Only a number is required: how many lines of the material contain the string "computer".
-----
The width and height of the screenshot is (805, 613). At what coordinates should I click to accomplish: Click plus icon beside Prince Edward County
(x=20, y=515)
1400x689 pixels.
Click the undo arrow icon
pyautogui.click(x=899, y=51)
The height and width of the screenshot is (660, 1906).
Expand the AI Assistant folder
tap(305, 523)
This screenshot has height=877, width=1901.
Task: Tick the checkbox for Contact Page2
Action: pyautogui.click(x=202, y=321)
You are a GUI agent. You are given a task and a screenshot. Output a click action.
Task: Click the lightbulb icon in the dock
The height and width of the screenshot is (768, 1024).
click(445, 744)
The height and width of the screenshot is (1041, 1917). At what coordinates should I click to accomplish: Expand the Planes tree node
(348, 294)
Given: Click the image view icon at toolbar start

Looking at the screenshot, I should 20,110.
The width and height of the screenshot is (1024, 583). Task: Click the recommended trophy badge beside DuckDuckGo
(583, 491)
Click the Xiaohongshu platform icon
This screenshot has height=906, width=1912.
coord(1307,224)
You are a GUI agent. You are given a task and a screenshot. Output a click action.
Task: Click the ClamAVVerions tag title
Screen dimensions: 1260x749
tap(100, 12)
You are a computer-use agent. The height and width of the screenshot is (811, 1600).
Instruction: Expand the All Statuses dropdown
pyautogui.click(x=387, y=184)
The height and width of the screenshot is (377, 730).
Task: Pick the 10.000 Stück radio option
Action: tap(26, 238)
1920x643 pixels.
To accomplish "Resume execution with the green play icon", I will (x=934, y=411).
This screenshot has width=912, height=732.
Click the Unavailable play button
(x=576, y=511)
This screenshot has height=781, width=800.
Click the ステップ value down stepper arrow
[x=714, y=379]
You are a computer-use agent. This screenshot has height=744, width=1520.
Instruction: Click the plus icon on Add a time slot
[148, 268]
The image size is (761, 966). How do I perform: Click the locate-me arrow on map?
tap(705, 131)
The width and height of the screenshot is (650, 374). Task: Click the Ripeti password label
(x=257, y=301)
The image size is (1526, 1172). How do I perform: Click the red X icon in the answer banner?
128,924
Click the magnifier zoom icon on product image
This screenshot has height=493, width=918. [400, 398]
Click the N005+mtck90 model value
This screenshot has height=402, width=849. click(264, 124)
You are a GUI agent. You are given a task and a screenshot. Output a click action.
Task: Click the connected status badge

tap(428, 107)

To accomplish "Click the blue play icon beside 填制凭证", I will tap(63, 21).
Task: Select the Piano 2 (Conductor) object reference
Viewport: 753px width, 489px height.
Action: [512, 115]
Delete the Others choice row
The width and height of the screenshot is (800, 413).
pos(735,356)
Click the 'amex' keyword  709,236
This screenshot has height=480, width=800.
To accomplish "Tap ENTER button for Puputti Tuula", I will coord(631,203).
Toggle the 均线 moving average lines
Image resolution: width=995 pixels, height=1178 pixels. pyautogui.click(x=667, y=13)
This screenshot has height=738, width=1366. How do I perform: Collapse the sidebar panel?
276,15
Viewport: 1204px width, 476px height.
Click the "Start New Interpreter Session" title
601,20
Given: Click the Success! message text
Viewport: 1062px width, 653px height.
-----
Exercise output - 2